Nevertheless, proceeding in that manner presents the drawback that the optical resolution of the video camera is generally much less than the definition of the projected digital images, such that although the gestures of the speaker are received properly, the backdrop of the image as picked up and transmitted to the remote audience becomes practically illegible, which puts a considerable limit on any interest in performing that type of remote transmission.
To remedy that drawback, one solution consists in sharing the same digital images forming the projected backdrop between the speaker and the remote audience, in extracting the user's gestures from the image as picked up, in transmitting those gestures to the remote parties, and in overlaying them on the shared images. This results in a backdrop image that retains its definition, together with the gestures of the speaker.
In order to extract from the image as picked up an object that is situated in the foreground of a backdrop, where the object is specifically the hands and the arms of the speaker, various methods have already been proposed, and in particular the method described in international application WO 2005/036456.

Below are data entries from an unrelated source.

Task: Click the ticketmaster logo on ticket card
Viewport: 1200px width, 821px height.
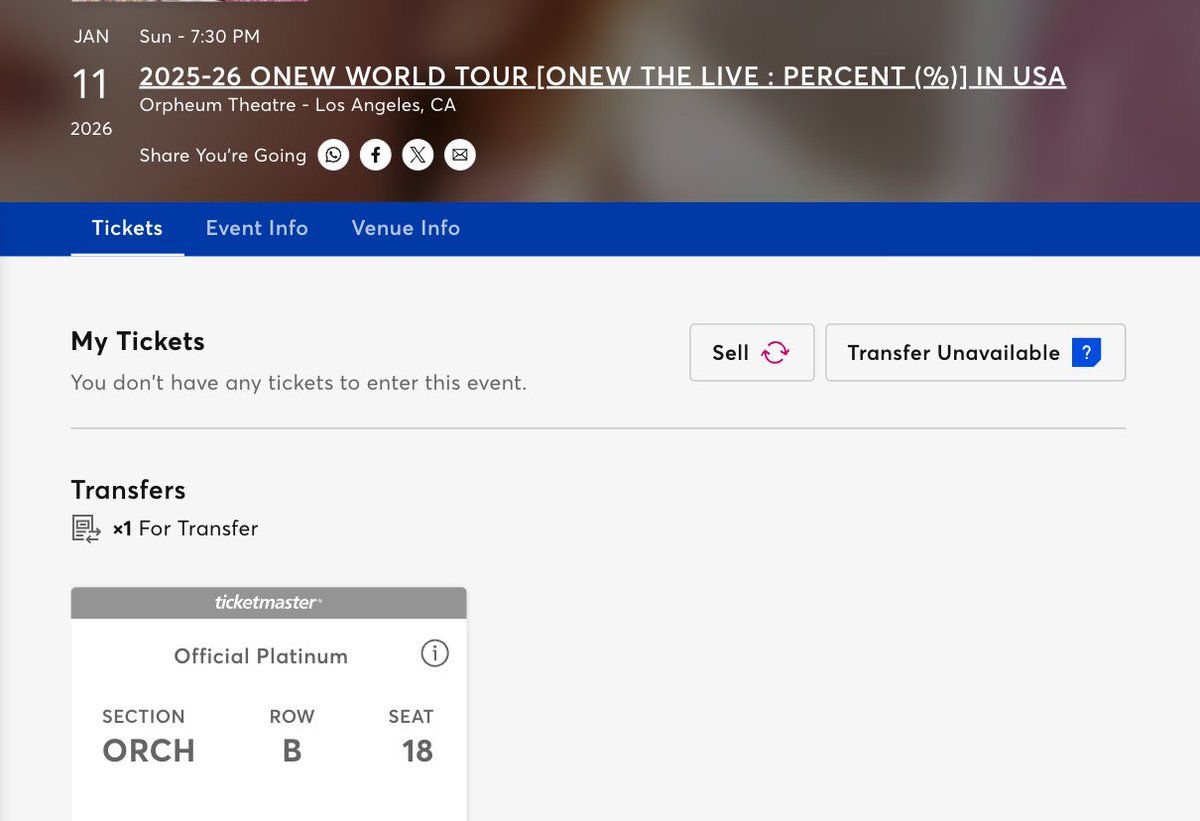Action: (268, 602)
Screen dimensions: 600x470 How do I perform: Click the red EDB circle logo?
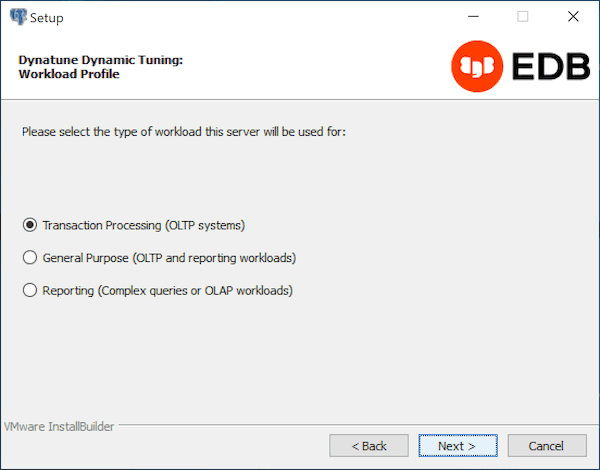click(477, 67)
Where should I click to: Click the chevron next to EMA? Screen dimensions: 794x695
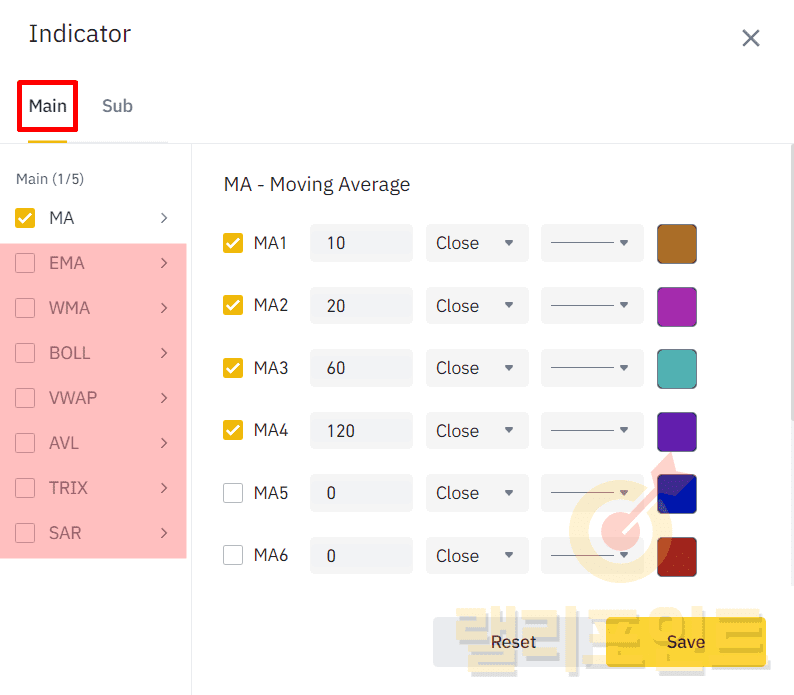(x=164, y=263)
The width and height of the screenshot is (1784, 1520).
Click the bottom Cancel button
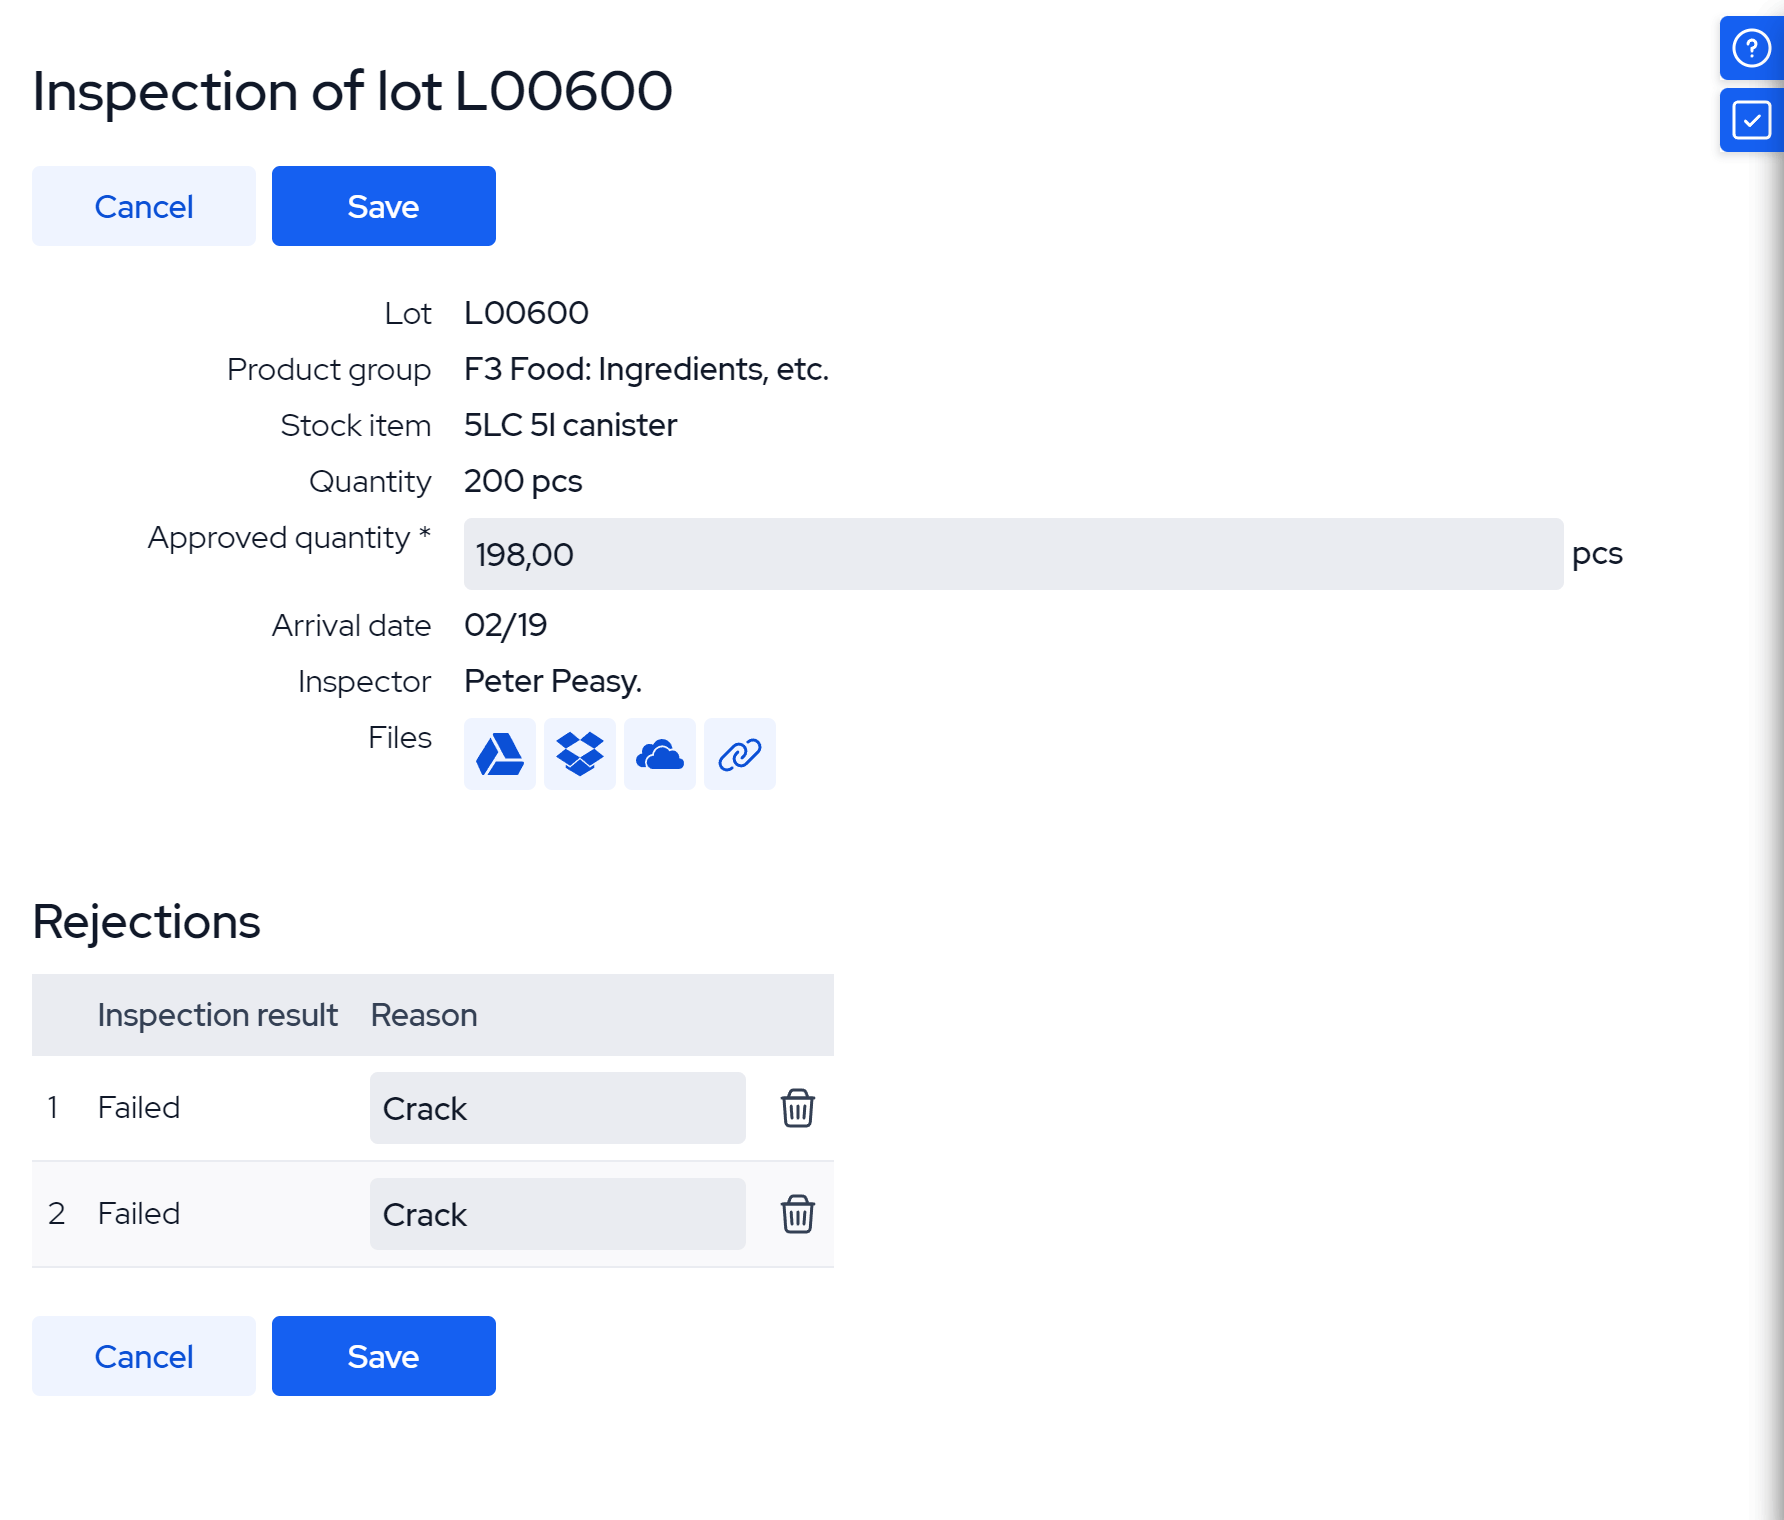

That known method relies on analyzing local characteristics extracted from the backdrop image, in particular by the discrete cosine transform (DCT) method. The backdrop model is estimated, pixel block by pixel block, by training on a sequence of images of the backdrop, using an assumption that local characteristics have independent Gaussian distributions. Those characteristics are then estimated in the current image, and any pixels or groups of pixels that do not comply with the training model, in application of a given thresholding criterion, are considered as belonging to objects in the foreground. Progressive updating of the backdrop model over time is performed by means of linearly weighting the training parameter between the local characteristics of the backdrop model and the characteristics coming from the current image.
Nevertheless, the segmentation as obtained in this way of foreground objects is generally fairly imprecise, particularly when the backdrop is complex. In addition, any change in the backdrop or in the position of the camera is automatically identified as forming part of the foreground, which naturally leads to major errors in extracting the looked-for objects.